Adorei esta metáfora: “O cérebro humano é como uma máquina de lavar roupas. O tambor nunca deve ficar cheio demais ou não haverá espaço para centrifugar e as roupas não ficarão bem limpas. Da mesma forma, um discurso rápido demais sobrecarrega o cérebro com informações que devem ser processadas num intervalo de tempo específico, o que não deixa espaço para o processamento adequado e a produção de uma tradução coerente”.

Encontrei-a neste interessante artigo do professor de interpretação chinês Li Changshuan, que discute as estratégias de interpretação que podem ser usadas quando o palestrante fala rápido demais.

Acho que o artigo deveria ser leitura obrigatória para os conferencistas que vão se apresentar em um evento com tradução simultânea, assim como as dicas para palestrantes que aparecem nas perguntas comuns aqui no site.

Noto com satisfação que o autor conhece perfeitamente as dificuldades dos intérpretes: os discursos abstratos e coesos que são lidos em voz alta devem sempre ser enunciados a um ritmo bem mais lento do que o da fala normal. Estou totalmente de acordo. Densidade pede uma cadência lenta, para que o ouvinte possa apreciar todas as nuances.

Constato alarmada, no entanto, que as estratégias sugeridas pelo autor para lidar com uma torrente de palavras velozes são limitadas. Apenas quatro, sendo que uma delas constrangedora e a outra quase escandalosa.

O autor afirma que o intérprete que se depara com um palestrante falando rápido tem quatro opções: pedir para o palestrante diminuir o ritmo, acelerar junto, resumir a mensagem, e atenção: desligar o seu próprio microfone.

É consenso entre os intérpretes que pedir para o palestrante falar mais devagar adianta muito pouco.
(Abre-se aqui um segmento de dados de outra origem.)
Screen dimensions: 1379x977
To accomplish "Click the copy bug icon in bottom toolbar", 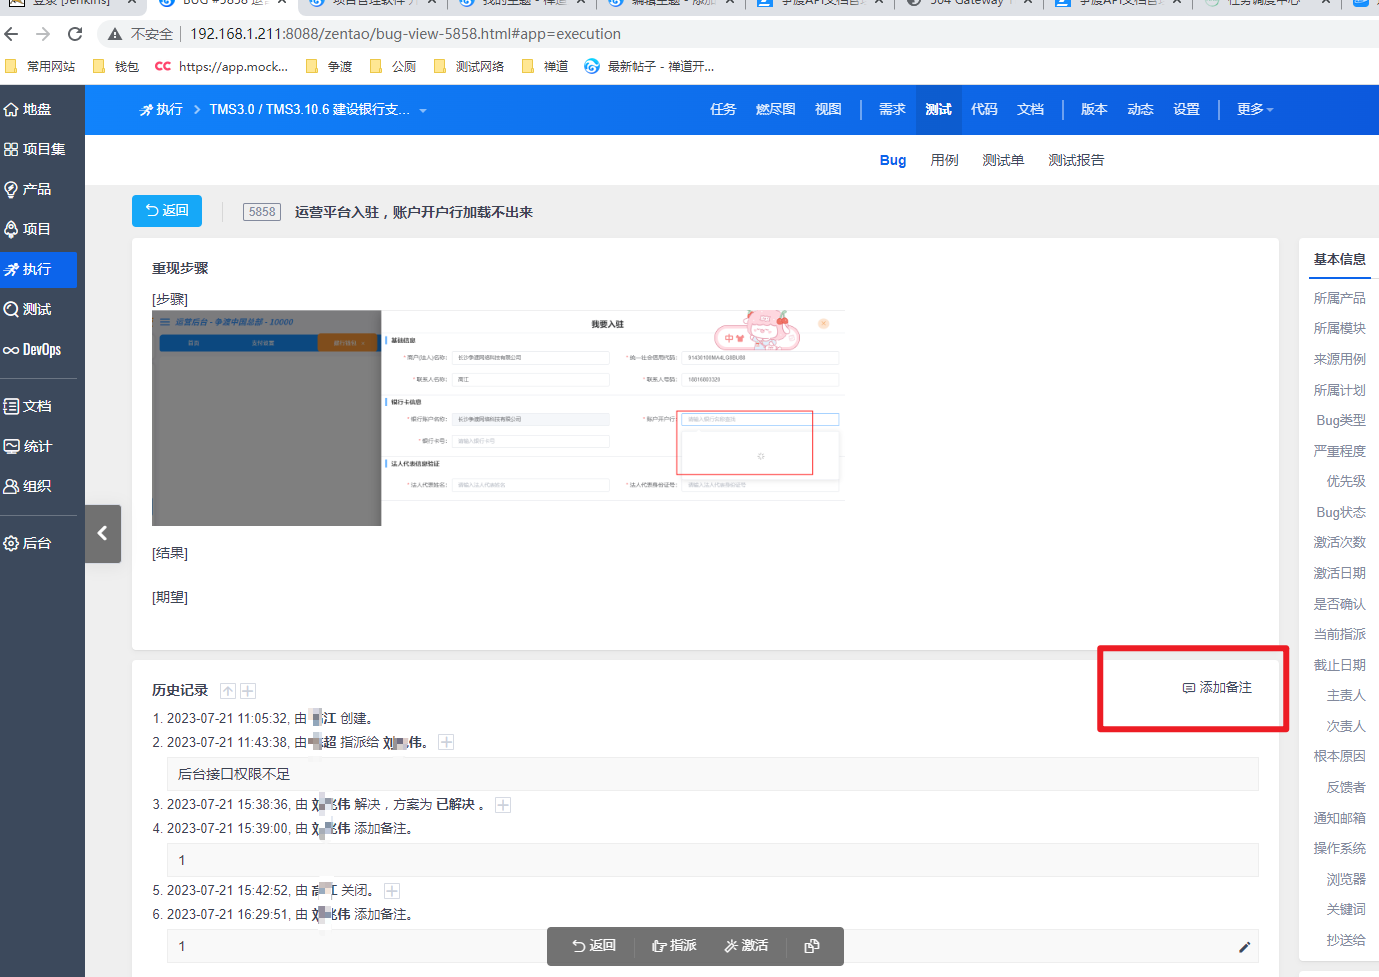I will pos(811,946).
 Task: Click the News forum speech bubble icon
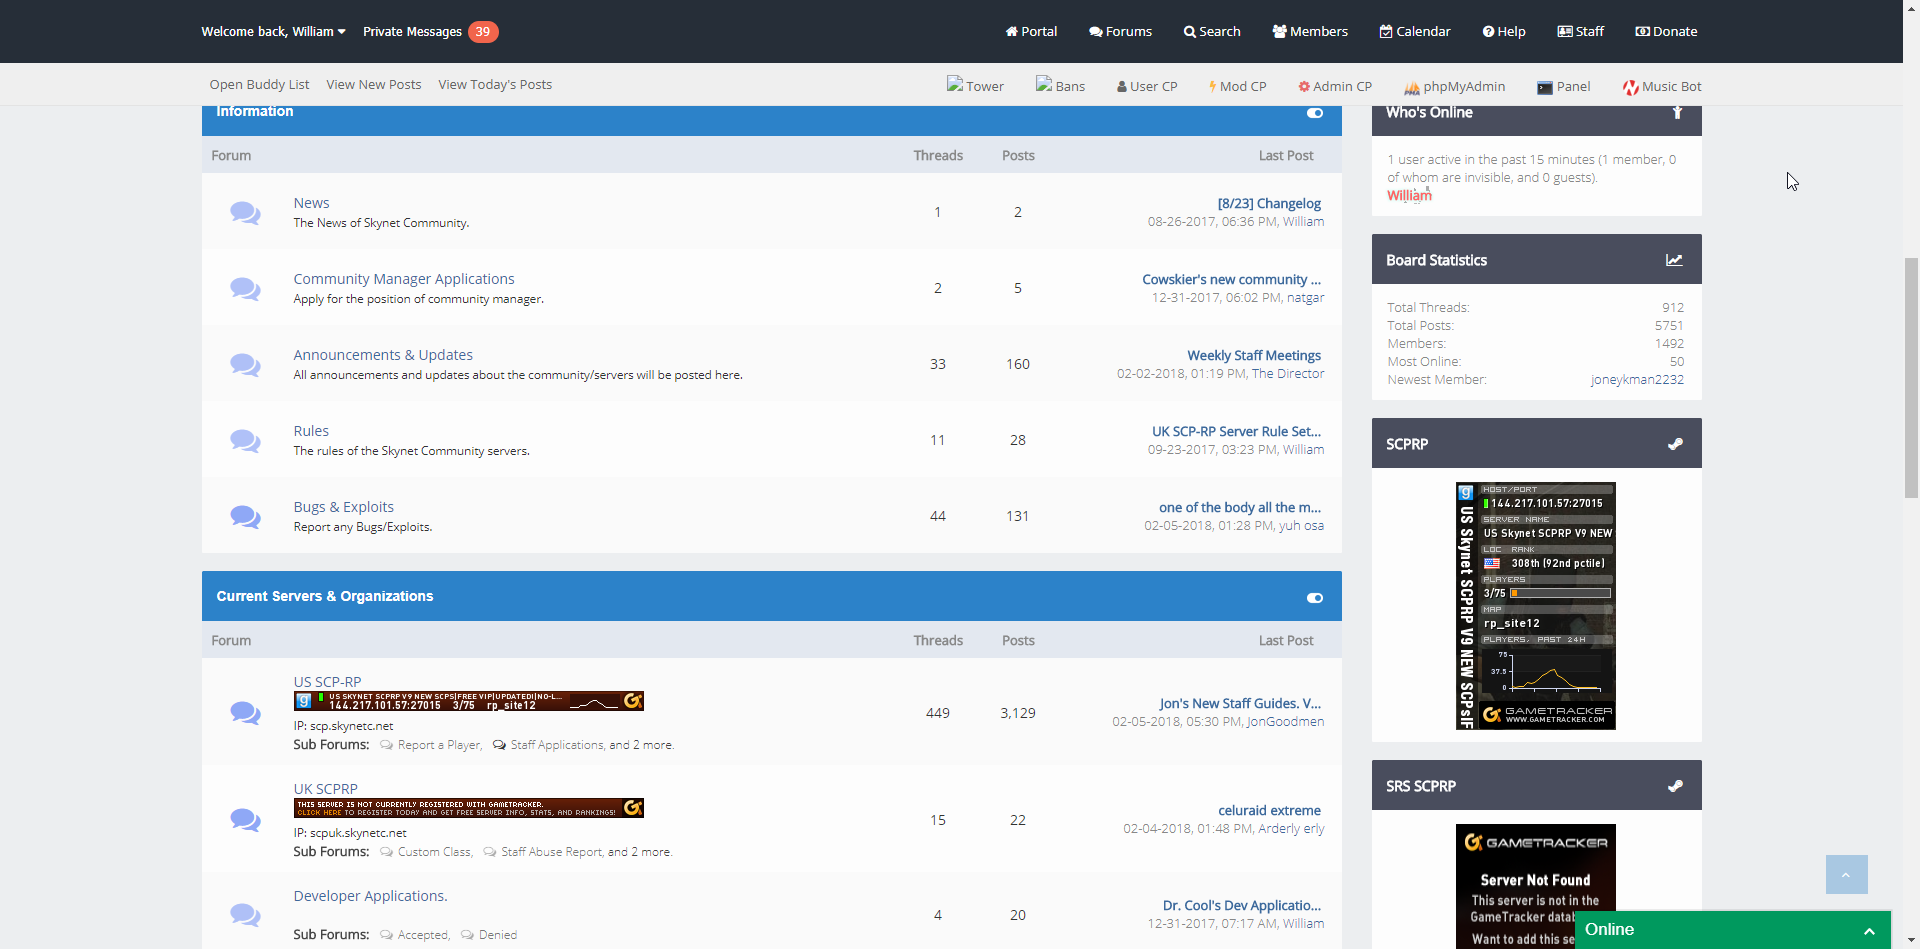point(245,212)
A tendência natural é voltar ao ritmo cotidiano de fala, e se calhar, o palestrante fala rápido mesmo, vai maneirar por uma ou duas frases e engrenar a quarta e logo a quinta marcha outra vez.  Ou seja, muito constrangimento para pouco efeito.

A segunda opção me parece bem mais viável.  Ele acelera, você vai junto. Mas existe um limite que,  se ultrapassado, faz  sofrer a platéia. Prova disso: você acha locução de futebol uma coisa relaxante de ouvir? Vai trocar o seu Brahms por uma coletânea de momentos mais rápidos do Sílvio Luís? Ah, sem falar que nesse caso em vez de 90 minutos podem ser 6 horas de Sílvio Luís  falando de assuntos complexos como informática, seguros, legislação ambiental.  Cansa o ouvinte.

E a terceira? Resumir é coisa para quem tem sangue frio e conhecimento do assunto que está sendo discutido. Diria que resumir é tão arriscado quanto tentar enfiar um elefante num dedal. A tromba pode ficar de fora. Muito desagradável para o elefante.

Bem chegamos agora à quarta. Já ouvi lendas mas nunca vi um intérprete abandonar intempestivamente a cabine de tradução simultânea porque o palestrante está “correndo”, como costumamos dizer.  Acho um exagero e uma falta de respeito com quem mais importa: o ouvinte.

Ou seja, após esta revisão tática concluo que mais do que em outras profissões, o intérprete conta com a sua lábia, experiência prática e uma boa dose de sorte para se sair bem no trabalho.

Pelo menos enquanto não inventarem o tal sensor de palavras por minuto com bipe e luzinha que acende quando falta a colaboração do palestrante.